Leitsatz
Der Anspruch des Wohnungsmieters auf Erteilung zur Untervermietung setzt nicht voraus, dass der Mieter in der Wohnung seinen Lebensmittelpunkt hat (amtlicher Leitsatz des BGH).
Normenkette
BGB § 553
Kommentar
Ein Ehepaar hatte im Jahr 1992 eine in Berlin gelegene 3 1/2-Zimmer-Wohnung mit einer Wohnfläche von ca. 115 qm angemietet. Ab dem Jahr 2003 wurde die Wohnung von dem Ehepaar allerdings nur noch selten genutzt, weil beide Eheleute an einem anderen Ort berufstätig waren und dort Wohnungen angemietet hatten. Die Mieter haben deshalb den Vermieter aufgefordert, ihnen die Untervermietung von zwei Zimmern der Wohnung zu gestatten. Dies hat der Vermieter abgelehnt. Die Klage der Mieter auf Erteilung der Untermieterlaubnis wurde von den Instanzgerichten zurückgewiesen. Der BGH hat die Urteile aufgehoben.
Nach § 540 Abs. 1 Satz 1 BGB ist der Mieter ohne Erlaubnis des Vermieters nicht berechtigt, den Gebrauch der Mietsache einem Dritten zu überlassen. Die Regelung gilt für alle Mietverhältnisse. Erlaubnispflichtig ist jede Form der Gebrauchsüberlassung, auch die Untervermietung eines Teils einer Wohnung.
Für die Wohnungsmiete ist allerdings in § 553 Abs. 1 Satz 1 BGB bestimmt, dass der Mieter einen Anspruch auf die Erteilung der Erlaubnis hat, wenn für ihn nach Abschluss des Mietvertrags ein berechtigtes Interesse besteht, einen Teil des Wohnraums einem Dritten zum Gebrauch zu überlassen. Dabei besteht weitgehend Einigkeit, dass der Begriff des berechtigten Interesses weit auszulegen ist. Unter anderem wird ein berechtigtes Interesse bejaht, wenn der Mieter durch die Untervermietung seine Wohnkosten reduzieren will. Der BGH folgt dieser Auffassung.
Nach der gesetzlichen Regelung hat der Mieter keinen Anspruch auf Erteilung einer Erlaubnis zur Untervermietung der gesamten Wohnung. Hieraus ist gefolgert worden, dass der Mieter weiterhin "Herr der Wohnung" bleiben muss und dass diese Voraussetzung fehlt, wenn sich der Mieter aus persönlichen oder beruflichen Gründen überwiegend an anderen Orten aufhält und die Wohnung deshalb nicht mehr den Lebensmittelpunkt des Mieters darstellt.

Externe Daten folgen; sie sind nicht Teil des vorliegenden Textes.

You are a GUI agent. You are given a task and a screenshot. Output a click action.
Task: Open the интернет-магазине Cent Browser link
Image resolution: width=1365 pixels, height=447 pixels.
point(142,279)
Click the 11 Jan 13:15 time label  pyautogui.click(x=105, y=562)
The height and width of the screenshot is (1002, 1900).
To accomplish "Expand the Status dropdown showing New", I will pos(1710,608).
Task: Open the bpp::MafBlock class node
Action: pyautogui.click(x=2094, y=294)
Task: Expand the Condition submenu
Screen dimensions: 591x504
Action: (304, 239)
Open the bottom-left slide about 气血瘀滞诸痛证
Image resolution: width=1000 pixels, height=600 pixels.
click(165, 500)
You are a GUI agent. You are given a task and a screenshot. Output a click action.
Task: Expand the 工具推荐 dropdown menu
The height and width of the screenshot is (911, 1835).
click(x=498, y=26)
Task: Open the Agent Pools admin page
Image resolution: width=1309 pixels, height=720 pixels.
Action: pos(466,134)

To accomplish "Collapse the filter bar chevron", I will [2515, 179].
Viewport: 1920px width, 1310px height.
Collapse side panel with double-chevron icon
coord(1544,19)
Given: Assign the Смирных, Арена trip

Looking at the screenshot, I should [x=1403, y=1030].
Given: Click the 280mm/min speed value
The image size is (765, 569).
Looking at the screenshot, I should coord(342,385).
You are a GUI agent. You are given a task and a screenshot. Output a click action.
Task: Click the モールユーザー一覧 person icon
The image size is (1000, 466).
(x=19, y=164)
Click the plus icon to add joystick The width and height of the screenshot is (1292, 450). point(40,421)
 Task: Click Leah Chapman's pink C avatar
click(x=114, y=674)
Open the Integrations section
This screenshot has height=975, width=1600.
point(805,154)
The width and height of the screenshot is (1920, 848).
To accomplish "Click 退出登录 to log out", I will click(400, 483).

Auch die mit der Sache befassten Vorinstanzen haben diese Meinung vertreten.
Der BGH ist anderer Ansicht. Die von den Vorinstanzen gemachte Einschränkung finde im Gesetz keine Stütze und sei mit dem Zweck des § 553 BGB nicht vereinbar. Durch die Vorschrift soll erreicht werden, dem Mieter auch dann die Wohnung zu erhalten, wenn er an einem Teil der Räume keinen Bedarf hat. Des Weiteren sei zu bedenken, dass "der Mobilität und Flexibilität" in der heutigen Gesellschaft zunehmende Bedeutung zukomme. Deshalb könne der Mieter auch dann einen Anspruch auf Erteilung der Erlaubnis haben, wenn er sich überwiegend nicht in der Wohnung aufhalte.
Der BGH hat in Erwägung gezogen, dass in den Fällen der hier vorliegenden Art schützenswerte Belange des Vermieters tangiert werden. Dies sei aber nicht bei den Tatbestandsmerkmalen des § 553 Abs. 1 Satz 1 BGB, sondern nach § 553 Abs. 1 Satz 2 BGB zu prüfen. Danach hat der Mieter trotz eines berechtigten Interesses keinen Anspruch auf Erteilung der Erlaubnis, wenn in der Person des Untermieters ein wichtiger Grund vorliegt, der Wohnraum übermäßig belegt würde oder dem Vermieter die Überlassung aus sonstigen Gründen nicht zugemutet werden kann. Zur Prüfung dieser Frage hat der BGH das Verfahren an das LG Berlin zurückverwiesen.